This article by the AAG emphasizes that in order to provide a healthier, more prospering world, we need to do 4 things. These 4 things are: environmental change, promote sustainability, spatial reorganization of the economy and society, and harness technological change. This will allow us to create more long term and sustainable geographic patterns. 

Elle Reagan's curator insight, March 22, 2015 10:02 PM

I really liked this article as it was interactive. I was able to pick out the area of geography I wanted to learn about and then it took me to another page that gave me more in-depth explanations. It was an overall good refresher on different aspects of geography with emphasis on how we react with our environment. 

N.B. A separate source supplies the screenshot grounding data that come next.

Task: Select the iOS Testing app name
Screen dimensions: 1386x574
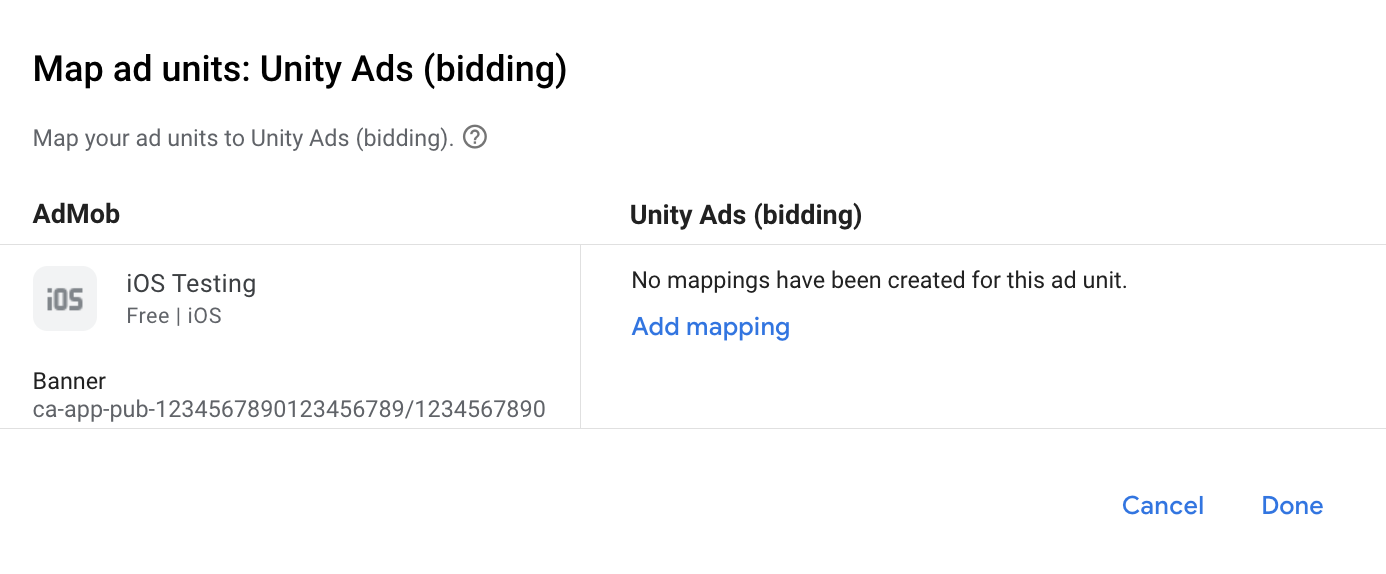Action: [x=191, y=284]
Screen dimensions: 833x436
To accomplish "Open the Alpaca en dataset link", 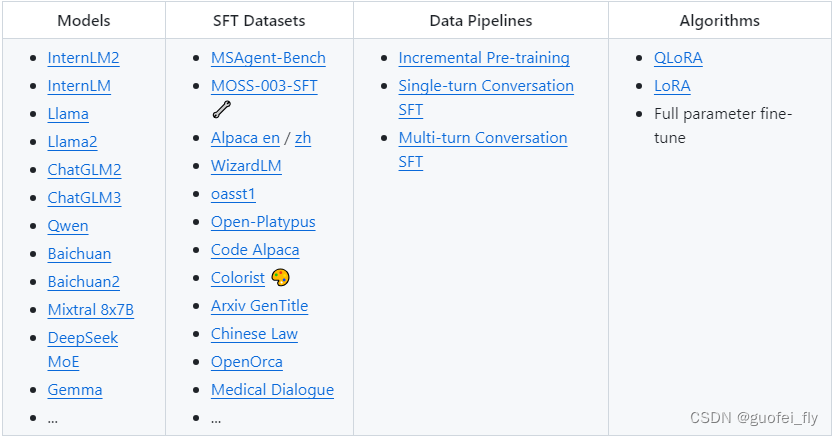I will point(245,138).
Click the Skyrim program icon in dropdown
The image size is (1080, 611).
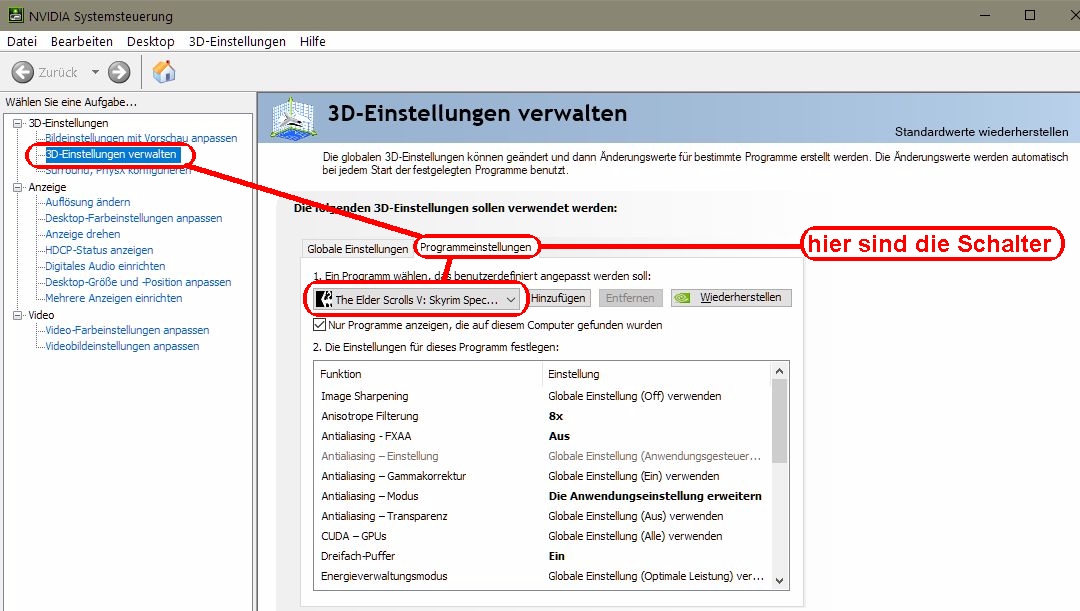[323, 299]
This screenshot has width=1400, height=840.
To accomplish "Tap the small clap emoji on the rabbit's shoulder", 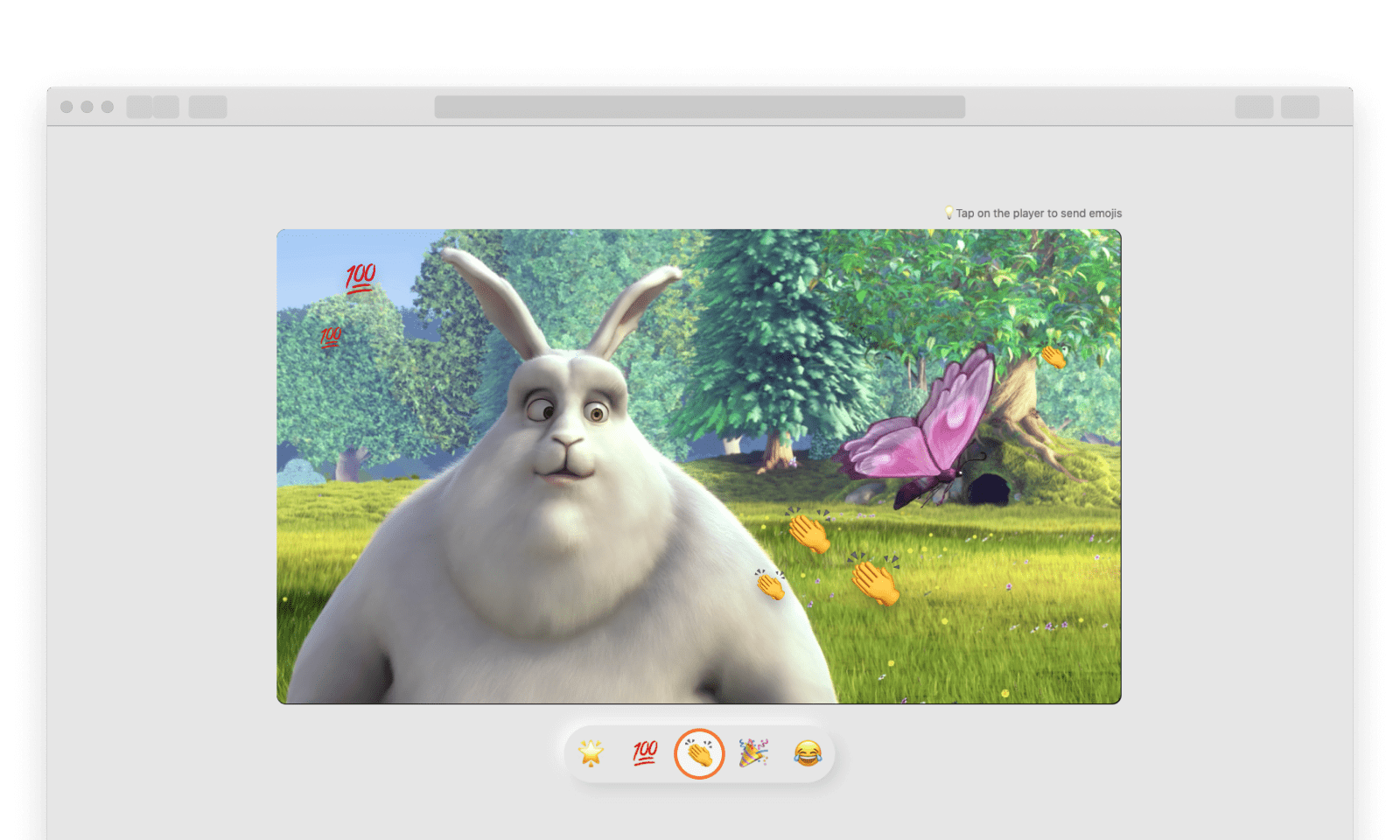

Lydia Tsao's curator insight, May 26, 2015 2:22 AM

I definitely agree with the website that geography is one of the most important, if not the most important tool in understanding the world today. Geography is not simply just naming and understanding place names, although that is certainly important to geography. Geography is about understanding the social, political, and economic causes and consequences resulting from the nationally and artificially conceived barriers, borders, and places. This is why I think everyone should be required to take AP Human Geography. The classes exposes you to so many of the current events, problems, and implication in society today. As a senior, I thought I had already learned everything I needed to learn in my previous classes, and little did I know that I was dead wrong in my assumption. This classes has singlehandedly taught me many of the problems in the world today, and this class is the most useful class I've ever taken that can be applied to the real world every single day. I'm beyond happy that I chose to take AP Human Geography. I'm grateful for all the information I've learned in this class. But most importantly, I'm most thankful for the endless curiosity this classes has sparked in me to understand the world around me.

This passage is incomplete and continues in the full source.